Tasks for this exercise:
A - From the El Paso settlement announcement, set down the passage from "The announcement comes" to "El Paso settlement.".
B - According to the El Paso settlement announcement, what is the amount of the initial payment Oregon will receive shortly after the closing of the settlement agreement?
C - Render this sentence from the El Paso settlement announcement in Spanish: "The settlement will be paid to Oregon over the next 15 - 20 years, depending on the market status of El Paso."

── Document passage

The exact terms of the settlement send $17,981,000 to Oregon to "be used for the benefit of energy consumers." Of this total, up to 12 percent may be used by the Attorney General to offset costs of investigation and the development and implementation of a distribution plan. The settlement will be paid to Oregon over the next 15 - 20 years, depending on the market status of El Paso. However, an initial payment of $5,316,876 will be received shortly after the "closing" of the settlement agreement. The agreement further provides that El Paso may accelerate payment of the remaining value on a prorated basis within the first two years following the closing.
"Today's agreement further validates our assertion that Oregonians were victimized by unscrupulous marketplace tactics during the now infamous West Coast energy crisis," Myers said. "We will never fully repair the damage, but this is another important step in the right direction."
The announcement comes three months after Attorney General Myers announced the distribution of the proceeds from the state's first settlement with the Williams Companies. As with the Williams settlement, Myers anticipates conducting a thorough review of the impact of El Paso's actions in the marketplace prior to announcing the terms for the distribution of the proceeds from the El Paso settlement.
In addition to direct refunds, a significant portion of the overall settlement requires El Paso to drastically reduce the terms of existing natural gas contracts throughout California. The settlement further requires El Paso to cooperate with the continuing investigation by the Attorneys General of Oregon, California and Washington, and establishes a strong antitrust compliance program within the company.

────
── Source material

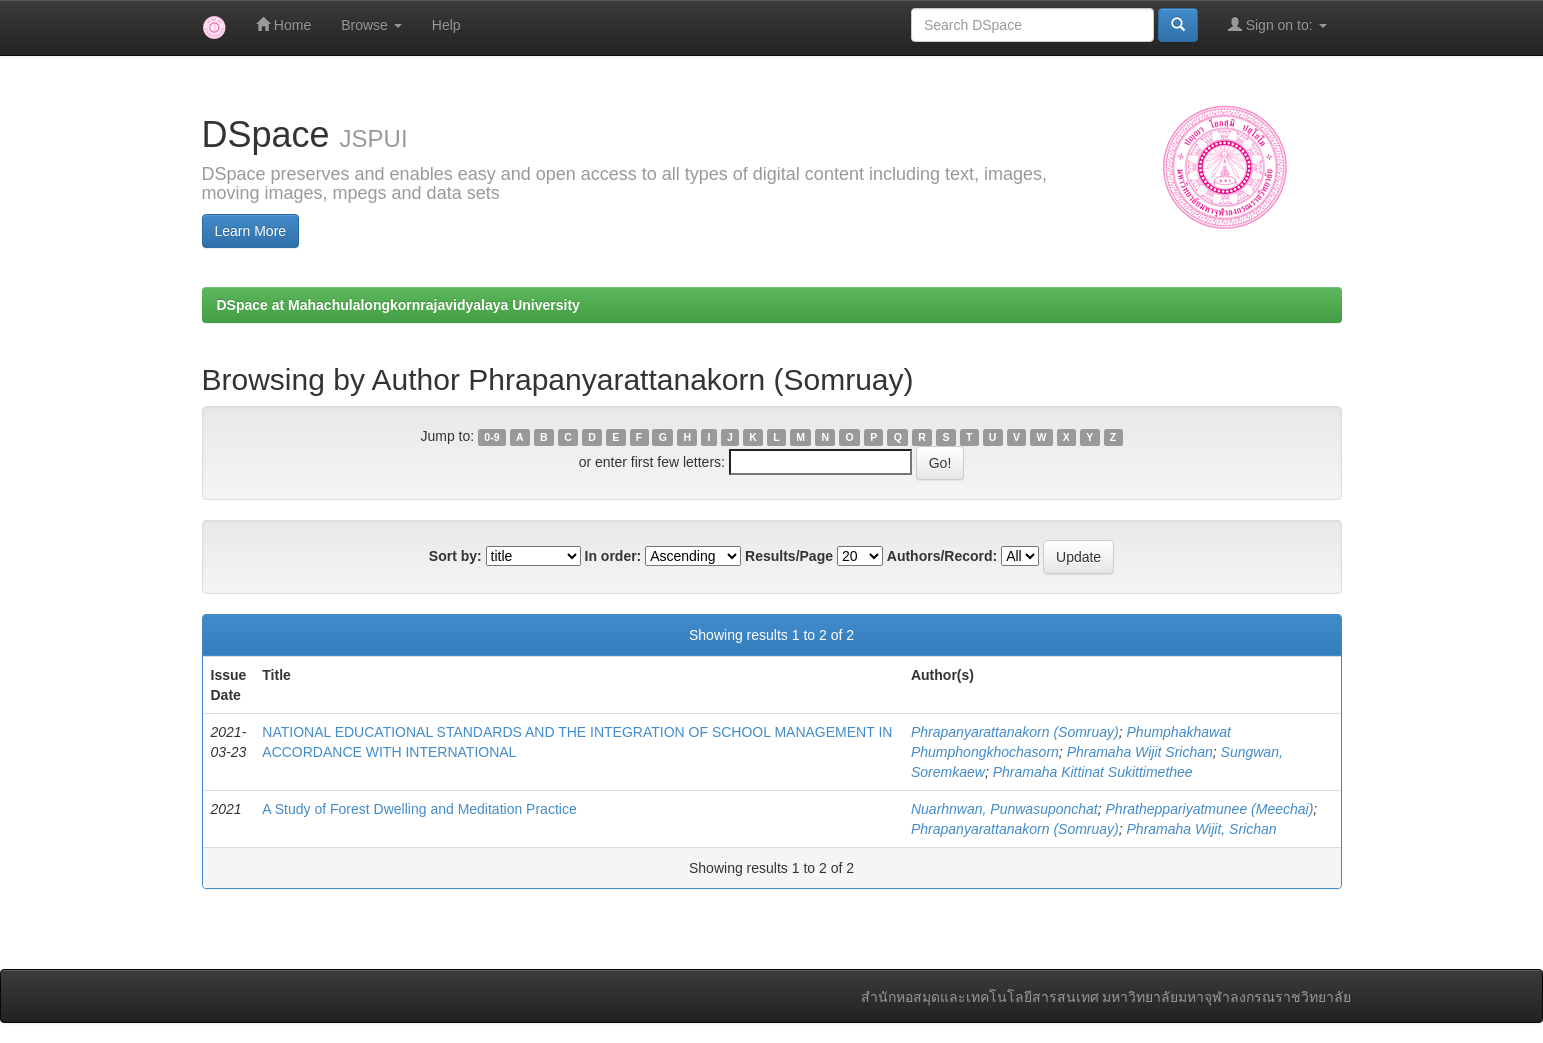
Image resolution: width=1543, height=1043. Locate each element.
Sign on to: (1277, 24)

────

Answers to the problems:
A -
The announcement comes three months after Attorney General Myers announced the distribution of the proceeds from the state's first settlement with the Williams Companies. As with the Williams settlement, Myers anticipates conducting a thorough review of the impact of El Paso's actions in the marketplace prior to announcing the terms for the distribution of the proceeds from the El Paso settlement.

B - $5,316,876

C - El acuerdo se pagará a Oregón a lo largo de los próximos 15 a 20 años, según la situación de El Paso en el mercado.